**HOW TO COMPLETE THIS TASK:**
Reproduce, word for word, the stretch of the Strawberry Shortcake text below from "The new look" through "head creative designer.".

**PROVIDED TEXT:**
────────────────────────────────────────
The new look was unveiled last Tuesday (June 10th), along with an announcement of a new partnership with Hasbro, who is charged with manufacturing the accompanying line of tie-in toys (along with the toys for another American Greetings retro favourite, the Care Bears). There's an obvious promotional angle to all this, and reps from American Greetings are quoted at length in the article, describing the long and careful process that went into choosing Strawberry's new look, as well as their plans for Strawberry's return to the small screen. Here's an excerpt:
For American Greetings, updating Strawberry Shortcake was about leaving the troubles of the modern world behind and playing up a fantasy angle, said Jeffrey Conrad, the company’s head creative designer.
Artists produced nearly 400 drawings depicting new looks, then American Greetings asked licensing partners for feedback. With the drawings hanging in a single room, he told focus group members to put Post-it notes on the 20 that they liked. "We refined it from there," he said.
On top of her new toy line, Strawberry Shortcake is getting a new computer-animated movie and a new TV series, starting next year. This time, in keeping with contemporary nutritional concerns, the franchise will downplay the sugary dessert theme and move, as Mr. Conrad put it, "fruit-forward."
"It's also about creating a cohesive line," Mr. Conrad said. "We’re downplaying characters that were part of Strawberry’s world but who didn’t immediately shout out fruit."
Of course, it's no coincidence that all of this renewed interest in reviving characters and properties from the 80s/90s is happening right at the time when the kids who first grew up with these characters are becoming parents themselves. For a great discussion of this trend, check out Susan Gregory Thomas' article on the commercial mobilization of Gen-X nostalgia. But in the case of Strawberry Shortcake, I'm a bit confused by all of this talk of her new look and new "CG" approach. I mean, I am having major deja vu here....Remember this old "new look" from 2003?:
Or this DIC press release from 2004, about the massive success of Strawberry Shortcake's 2003 "relaunch", which included a new animated series, which was later rerun on CBS' Kewlopolis?
Or the announcement made in 2005 about Strawberry Shortcake's then new live-action series?
────────────────────────────────────────
**PROVIDED RECORDS:**
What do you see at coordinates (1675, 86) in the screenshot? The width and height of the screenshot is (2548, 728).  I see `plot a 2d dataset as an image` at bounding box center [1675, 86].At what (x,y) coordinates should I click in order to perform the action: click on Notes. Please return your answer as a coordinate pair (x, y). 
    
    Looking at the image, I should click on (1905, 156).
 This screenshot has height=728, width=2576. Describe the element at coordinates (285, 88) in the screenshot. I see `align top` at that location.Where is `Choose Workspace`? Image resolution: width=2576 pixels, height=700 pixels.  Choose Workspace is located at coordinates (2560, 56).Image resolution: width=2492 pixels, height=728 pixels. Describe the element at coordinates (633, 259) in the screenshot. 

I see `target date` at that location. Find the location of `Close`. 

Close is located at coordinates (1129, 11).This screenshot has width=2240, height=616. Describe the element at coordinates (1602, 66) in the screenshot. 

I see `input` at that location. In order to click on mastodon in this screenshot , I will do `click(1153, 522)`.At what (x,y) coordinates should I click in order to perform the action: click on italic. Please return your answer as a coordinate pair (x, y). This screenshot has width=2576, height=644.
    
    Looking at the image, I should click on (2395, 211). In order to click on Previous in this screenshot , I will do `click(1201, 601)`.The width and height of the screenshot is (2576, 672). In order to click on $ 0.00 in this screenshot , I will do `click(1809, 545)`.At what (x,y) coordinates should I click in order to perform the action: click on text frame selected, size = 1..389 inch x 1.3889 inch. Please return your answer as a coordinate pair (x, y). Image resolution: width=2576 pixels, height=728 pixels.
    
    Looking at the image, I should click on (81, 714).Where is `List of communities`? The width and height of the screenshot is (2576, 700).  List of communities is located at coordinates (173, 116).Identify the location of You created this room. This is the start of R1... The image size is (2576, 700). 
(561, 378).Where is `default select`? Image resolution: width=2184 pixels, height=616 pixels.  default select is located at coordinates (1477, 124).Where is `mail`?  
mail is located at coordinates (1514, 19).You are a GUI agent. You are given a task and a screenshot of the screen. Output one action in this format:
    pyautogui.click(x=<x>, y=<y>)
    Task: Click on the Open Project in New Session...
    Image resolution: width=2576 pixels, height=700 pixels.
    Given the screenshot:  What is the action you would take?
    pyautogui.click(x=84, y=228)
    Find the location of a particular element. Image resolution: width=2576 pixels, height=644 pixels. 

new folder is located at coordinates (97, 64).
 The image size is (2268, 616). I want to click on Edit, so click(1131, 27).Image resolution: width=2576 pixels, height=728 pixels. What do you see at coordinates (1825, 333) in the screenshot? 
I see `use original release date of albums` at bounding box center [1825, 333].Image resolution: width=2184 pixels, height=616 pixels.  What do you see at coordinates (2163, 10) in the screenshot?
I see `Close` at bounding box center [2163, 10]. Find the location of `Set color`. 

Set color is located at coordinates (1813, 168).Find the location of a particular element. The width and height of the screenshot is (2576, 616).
────────────────────────────────────────
**EXERCISE RESULT:**
The new look was unveiled last Tuesday (June 10th), along with an announcement of a new partnership with Hasbro, who is charged with manufacturing the accompanying line of tie-in toys (along with the toys for another American Greetings retro favourite, the Care Bears). There's an obvious promotional angle to all this, and reps from American Greetings are quoted at length in the article, describing the long and careful process that went into choosing Strawberry's new look, as well as their plans for Strawberry's return to the small screen. Here's an excerpt:
For American Greetings, updating Strawberry Shortcake was about leaving the troubles of the modern world behind and playing up a fantasy angle, said Jeffrey Conrad, the company’s head creative designer.